La vulnerabilidad, bautizada por el investigador como FortMajeure, fue corregida por Fortinet en su actualización publicada el 12 de agosto de 2025.
¿En qué consiste la falla?
El problema radica en un error de lectura fuera de los límites (out-of-bounds read) en el análisis de cookies de FortiWeb.
Al manipular el parámetro Era, el sistema entra en un estado en el que utiliza una clave secreta compuesta únicamente por ceros para el cifrado de sesiones y la firma HMAC.
Esto permite que un atacante pueda crear cookies de autenticación falsas y así suplantar cualquier usuario activo, incluyendo cuentas administrativas.
Requisitos para la explotación
Para explotar CVE-2025-52970, el atacante necesita que la víctima tenga una sesión activa. Posteriormente, debe forzar por fuerza bruta un campo numérico del cookie, validado por la función refresh_total_logins().
Aunque Fortinet calificó el fallo con un puntaje CVSS de 7.7 debido a la “alta complejidad de ataque”, en la práctica el proceso es simple :
El rango del valor a adivinar es menor a 30.
Esto significa que en menos de 30 intentos se puede obtener acceso exitoso.
Versiones afectadas y correcciones
El fallo afecta a las versiones 7.0 a 7.6 de FortiWeb. Fortinet publicó las actualizaciones seguras:
FortiWeb 7.6.4 y posteriores
FortiWeb 7.4.8 y posteriores
FortiWeb 7.2.11 y posteriores
FortiWeb 7.0.11 y posteriores
La compañía aclaró que FortiWeb 8.0 no se ve impactado, por lo que no requiere medidas adicionales.
Riesgos y recomendaciones
Aunque los investigadores compartió únicamente una PoC parcial, que demuestra la suplantación de un administrador en un endpoint REST, aún no ha liberado el exploit completo. Su intención es dar a los administradores de sistemas tiempo para aplicar los parches antes de que la comunidad de atacantes pueda armar una cadena de explotación completa.
Sin embargo, los expertos advierten que el riesgo es altamente crítico:
Los atacantes siguen de cerca estas publicaciones.

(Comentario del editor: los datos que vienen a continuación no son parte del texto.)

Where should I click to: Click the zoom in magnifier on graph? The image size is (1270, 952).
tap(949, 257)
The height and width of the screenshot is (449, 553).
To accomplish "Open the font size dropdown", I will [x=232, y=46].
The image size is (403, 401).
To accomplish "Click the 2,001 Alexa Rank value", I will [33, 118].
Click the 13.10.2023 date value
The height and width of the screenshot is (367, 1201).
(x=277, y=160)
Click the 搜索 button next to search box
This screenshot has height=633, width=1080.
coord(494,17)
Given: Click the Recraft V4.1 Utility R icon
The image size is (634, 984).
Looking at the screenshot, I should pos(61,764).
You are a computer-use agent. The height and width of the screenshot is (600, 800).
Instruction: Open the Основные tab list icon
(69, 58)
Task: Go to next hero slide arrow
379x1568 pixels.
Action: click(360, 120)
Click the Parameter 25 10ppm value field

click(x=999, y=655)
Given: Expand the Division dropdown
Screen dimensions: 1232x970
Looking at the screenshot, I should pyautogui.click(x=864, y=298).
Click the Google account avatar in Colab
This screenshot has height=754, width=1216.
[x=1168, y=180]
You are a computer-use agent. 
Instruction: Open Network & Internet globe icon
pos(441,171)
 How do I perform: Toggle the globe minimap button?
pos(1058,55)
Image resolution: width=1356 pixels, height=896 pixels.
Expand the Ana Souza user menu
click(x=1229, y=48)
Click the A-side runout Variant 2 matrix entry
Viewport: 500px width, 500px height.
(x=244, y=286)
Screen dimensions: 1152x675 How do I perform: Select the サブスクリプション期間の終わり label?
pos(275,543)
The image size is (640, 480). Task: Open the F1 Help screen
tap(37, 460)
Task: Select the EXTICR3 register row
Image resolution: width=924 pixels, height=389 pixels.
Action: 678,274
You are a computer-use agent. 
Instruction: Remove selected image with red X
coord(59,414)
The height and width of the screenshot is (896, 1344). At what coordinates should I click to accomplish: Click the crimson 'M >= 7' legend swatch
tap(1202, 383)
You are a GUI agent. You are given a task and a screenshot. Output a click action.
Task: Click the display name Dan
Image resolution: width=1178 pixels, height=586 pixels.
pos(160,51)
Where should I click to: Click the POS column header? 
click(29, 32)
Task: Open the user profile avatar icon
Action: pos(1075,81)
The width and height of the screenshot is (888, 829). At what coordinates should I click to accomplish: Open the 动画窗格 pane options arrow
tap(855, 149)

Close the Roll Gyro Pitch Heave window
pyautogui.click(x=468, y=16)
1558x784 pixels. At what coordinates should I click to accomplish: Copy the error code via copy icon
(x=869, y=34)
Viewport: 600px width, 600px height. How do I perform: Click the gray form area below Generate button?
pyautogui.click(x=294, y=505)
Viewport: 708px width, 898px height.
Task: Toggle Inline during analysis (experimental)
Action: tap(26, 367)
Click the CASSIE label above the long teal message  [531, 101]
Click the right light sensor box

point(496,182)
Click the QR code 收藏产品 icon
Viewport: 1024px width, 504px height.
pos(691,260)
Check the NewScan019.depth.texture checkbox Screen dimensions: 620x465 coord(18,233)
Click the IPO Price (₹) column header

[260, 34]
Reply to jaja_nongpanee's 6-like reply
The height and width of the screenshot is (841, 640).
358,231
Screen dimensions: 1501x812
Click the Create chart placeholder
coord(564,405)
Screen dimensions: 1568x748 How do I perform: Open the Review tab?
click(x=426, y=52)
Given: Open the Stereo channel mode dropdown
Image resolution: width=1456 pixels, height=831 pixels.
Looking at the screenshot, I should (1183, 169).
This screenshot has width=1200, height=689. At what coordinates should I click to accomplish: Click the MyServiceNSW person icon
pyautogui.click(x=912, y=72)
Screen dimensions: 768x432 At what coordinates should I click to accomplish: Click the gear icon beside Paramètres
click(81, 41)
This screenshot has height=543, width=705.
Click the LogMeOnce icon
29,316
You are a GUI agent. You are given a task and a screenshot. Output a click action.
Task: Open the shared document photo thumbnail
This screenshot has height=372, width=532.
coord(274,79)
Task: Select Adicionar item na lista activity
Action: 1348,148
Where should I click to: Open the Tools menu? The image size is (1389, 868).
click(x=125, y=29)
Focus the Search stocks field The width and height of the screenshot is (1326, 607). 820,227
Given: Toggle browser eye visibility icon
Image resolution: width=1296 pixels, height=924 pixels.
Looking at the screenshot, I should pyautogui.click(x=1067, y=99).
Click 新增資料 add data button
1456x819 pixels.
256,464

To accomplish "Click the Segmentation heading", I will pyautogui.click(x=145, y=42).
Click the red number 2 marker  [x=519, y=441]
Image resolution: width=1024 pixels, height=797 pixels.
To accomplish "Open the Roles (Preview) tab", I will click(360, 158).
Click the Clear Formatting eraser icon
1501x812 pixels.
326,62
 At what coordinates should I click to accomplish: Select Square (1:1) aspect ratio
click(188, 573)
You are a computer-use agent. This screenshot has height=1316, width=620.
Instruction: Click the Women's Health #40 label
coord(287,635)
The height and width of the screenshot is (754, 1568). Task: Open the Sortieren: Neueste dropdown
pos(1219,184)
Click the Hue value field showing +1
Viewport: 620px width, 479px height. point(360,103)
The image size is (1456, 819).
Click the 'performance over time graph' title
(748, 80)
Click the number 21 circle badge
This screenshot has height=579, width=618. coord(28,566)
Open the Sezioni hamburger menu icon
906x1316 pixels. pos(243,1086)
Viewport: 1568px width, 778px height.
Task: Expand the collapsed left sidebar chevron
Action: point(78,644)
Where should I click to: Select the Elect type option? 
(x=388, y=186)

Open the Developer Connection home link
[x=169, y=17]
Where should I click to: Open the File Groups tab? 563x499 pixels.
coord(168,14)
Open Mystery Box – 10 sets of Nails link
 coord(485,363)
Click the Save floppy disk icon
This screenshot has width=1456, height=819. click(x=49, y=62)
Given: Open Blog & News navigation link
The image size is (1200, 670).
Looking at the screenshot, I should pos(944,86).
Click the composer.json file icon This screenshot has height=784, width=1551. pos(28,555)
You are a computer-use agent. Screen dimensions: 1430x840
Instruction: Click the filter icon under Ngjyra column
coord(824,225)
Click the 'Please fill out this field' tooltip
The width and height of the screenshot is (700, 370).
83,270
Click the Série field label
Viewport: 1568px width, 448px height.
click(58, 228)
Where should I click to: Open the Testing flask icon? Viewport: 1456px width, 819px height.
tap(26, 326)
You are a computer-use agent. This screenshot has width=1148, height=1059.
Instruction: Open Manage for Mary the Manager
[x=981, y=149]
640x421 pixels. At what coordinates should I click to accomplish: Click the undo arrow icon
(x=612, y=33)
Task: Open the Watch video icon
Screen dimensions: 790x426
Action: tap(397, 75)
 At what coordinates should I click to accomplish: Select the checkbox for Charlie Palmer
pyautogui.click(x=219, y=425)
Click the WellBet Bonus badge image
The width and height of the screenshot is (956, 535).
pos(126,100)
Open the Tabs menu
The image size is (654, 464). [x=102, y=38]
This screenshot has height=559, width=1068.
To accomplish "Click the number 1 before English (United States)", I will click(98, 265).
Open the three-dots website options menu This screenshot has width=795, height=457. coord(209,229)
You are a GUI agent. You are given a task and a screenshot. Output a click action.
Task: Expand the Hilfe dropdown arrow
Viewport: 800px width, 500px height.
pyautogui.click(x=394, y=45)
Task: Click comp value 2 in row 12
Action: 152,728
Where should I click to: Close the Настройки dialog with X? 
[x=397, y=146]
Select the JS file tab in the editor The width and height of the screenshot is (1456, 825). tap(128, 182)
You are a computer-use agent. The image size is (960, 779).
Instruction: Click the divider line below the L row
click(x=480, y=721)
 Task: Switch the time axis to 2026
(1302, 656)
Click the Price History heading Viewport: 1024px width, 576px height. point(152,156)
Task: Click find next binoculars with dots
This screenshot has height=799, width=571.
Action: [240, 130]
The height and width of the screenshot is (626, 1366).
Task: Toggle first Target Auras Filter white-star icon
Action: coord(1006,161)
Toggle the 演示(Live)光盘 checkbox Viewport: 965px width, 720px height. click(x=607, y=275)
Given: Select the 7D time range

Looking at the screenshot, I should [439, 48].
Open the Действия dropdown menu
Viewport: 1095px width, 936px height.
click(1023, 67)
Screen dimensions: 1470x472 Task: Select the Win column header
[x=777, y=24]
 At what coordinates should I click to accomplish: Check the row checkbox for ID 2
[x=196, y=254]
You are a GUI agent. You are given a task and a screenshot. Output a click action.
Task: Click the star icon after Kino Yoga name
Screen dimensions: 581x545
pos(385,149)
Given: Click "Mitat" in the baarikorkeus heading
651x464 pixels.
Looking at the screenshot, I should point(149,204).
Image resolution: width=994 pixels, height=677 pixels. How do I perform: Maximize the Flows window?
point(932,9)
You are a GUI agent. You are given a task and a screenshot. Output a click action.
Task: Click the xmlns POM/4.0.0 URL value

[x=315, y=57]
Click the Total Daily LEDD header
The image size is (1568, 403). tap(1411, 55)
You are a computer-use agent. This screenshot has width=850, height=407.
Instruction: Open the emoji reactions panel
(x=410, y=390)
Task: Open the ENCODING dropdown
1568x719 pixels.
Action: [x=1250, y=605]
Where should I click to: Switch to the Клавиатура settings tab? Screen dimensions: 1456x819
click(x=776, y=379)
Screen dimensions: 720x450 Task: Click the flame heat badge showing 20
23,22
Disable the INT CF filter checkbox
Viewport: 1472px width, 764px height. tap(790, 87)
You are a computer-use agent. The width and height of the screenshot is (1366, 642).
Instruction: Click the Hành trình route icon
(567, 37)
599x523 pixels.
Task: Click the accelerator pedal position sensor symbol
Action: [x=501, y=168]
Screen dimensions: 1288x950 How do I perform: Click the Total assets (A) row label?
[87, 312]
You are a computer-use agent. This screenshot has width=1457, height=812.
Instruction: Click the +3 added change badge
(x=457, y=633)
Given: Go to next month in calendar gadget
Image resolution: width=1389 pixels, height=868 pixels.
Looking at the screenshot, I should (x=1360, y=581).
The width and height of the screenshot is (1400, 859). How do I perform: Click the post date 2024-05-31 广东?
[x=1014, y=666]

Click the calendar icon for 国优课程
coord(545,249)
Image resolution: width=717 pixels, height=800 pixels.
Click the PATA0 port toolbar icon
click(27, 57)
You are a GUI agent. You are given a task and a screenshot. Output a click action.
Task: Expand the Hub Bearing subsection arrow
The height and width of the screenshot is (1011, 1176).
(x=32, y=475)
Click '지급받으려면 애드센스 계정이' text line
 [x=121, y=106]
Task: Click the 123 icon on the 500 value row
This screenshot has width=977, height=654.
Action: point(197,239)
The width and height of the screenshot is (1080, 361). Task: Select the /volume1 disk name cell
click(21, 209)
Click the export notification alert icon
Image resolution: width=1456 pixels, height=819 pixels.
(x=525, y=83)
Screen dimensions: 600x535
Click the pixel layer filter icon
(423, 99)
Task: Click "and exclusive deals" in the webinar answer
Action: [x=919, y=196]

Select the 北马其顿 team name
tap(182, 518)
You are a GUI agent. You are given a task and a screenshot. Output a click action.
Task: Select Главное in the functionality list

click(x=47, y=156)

La complejidad real del ataque es baja.
La explotación permite acceso total a FortiWeb, con posibilidad de controlar la configuración y acceder a la CLI del sistema.
Conclusión
Dado que Fortinet no ha publicado medidas de mitigación alternativas, la única protección efectiva es actualizar de inmediato a las versiones corregidas.
Las organizaciones que utilicen FortiWeb deben priorizar este parcheo en sus planes de gestión de vulnerabilidades, ya que la liberación del exploit completo es solo cuestión de tiempo.